No se trató de una violación. Si me pasara lo mismito saliendo del trabajo, de una fiesta o de la escuela y me suben a un carro y unos cabrones me hacen lo mismo que me hicieron en Atenco, te creo que sea violación, pero no puede tener el mismo tratamiento, el mismo discurso, cuando son elementos del Estado, en un hecho concertado en el que participan todas las fuerzas políticas de este país y en el que después de que ocurre todo mundo guarda silencio; es parte de una violencia de Estado; eso es tortura.

Viví con mucha culpa la libertad, me costó mucho trabajo salir, y entonces los 2 años que estuvieron las compas en la cárcel asumí el “deber ser” y la autoexigencia al máximo. Les escribía a las compas pasando mi reporte. Yo no me permitía cosas: ir al cine… No, era trabajo, trabajo, trabajo. Si no estaba pensando en trabajo y tenía un espacio, me dormía. Después me cayó el veinte de la culpa y que era parte de la estrategia del Estado.

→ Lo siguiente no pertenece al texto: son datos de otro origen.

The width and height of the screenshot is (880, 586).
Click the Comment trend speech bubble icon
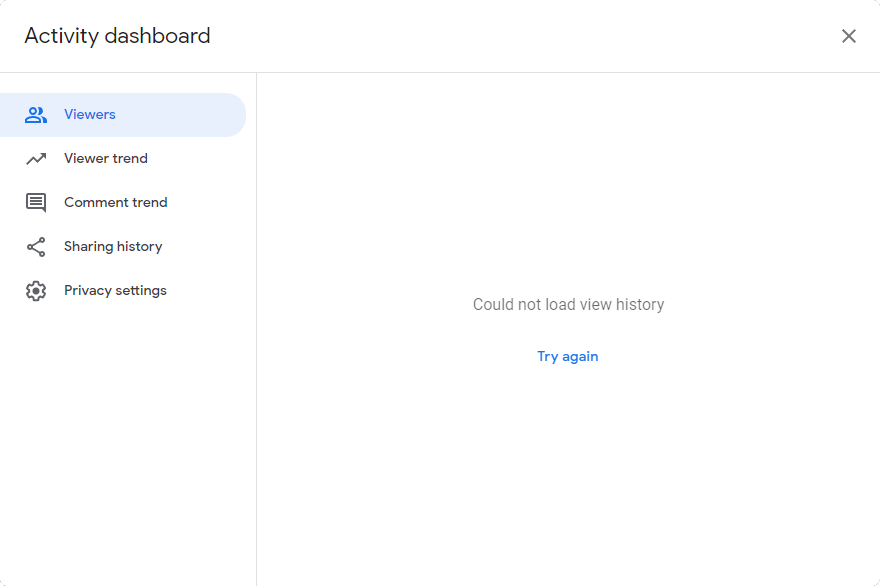coord(36,202)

Había cosas que te podía decir: “Ahora me encuentro totalmente bien, mira, estoy feliz, es un día soleado, estoy dispuesta a caminar todo el día y quiero comer con una amiga, estoy perfecta” y había un elemento que tenía que ver con un aroma, una frase, alguien que me tocara cuando me subía en el camión… No sabía qué lo detonaba, y el recuerdo regresaba, otra vez.

El deseo se te va. ¿Por qué me robaron ésto tan íntimo? ¿Cuándo lo voy a recuperar y cómo? ¿Desde dónde? Es preguntarme y trabajar sobre cómo me siento cada día.

Mis amigos no sabían cómo hablarme, no sabían cómo tratarme. Eran totalmente incapaces de entablar una charla conmigo; no sabían qué decirme. Yo vomitaba cómo me sentía en una reunión… Mis amigos sentían su condición de ser hombres en conflicto.

Finalmente mi concepto de justicia es distinto. El tema de la reparación se hace y se ha hecho desde que salimos. Desde que tuve oportunidad de mirar a los ojos a Norma, a Mariana, las miradas de todas las compañeras… Ahí comenzó. Hablarnos, abrazarnos, sobarnos los golpes… No nos conocíamos y nos estábamos cuidando. Con ellas estoy construyendo mi proceso de reparación.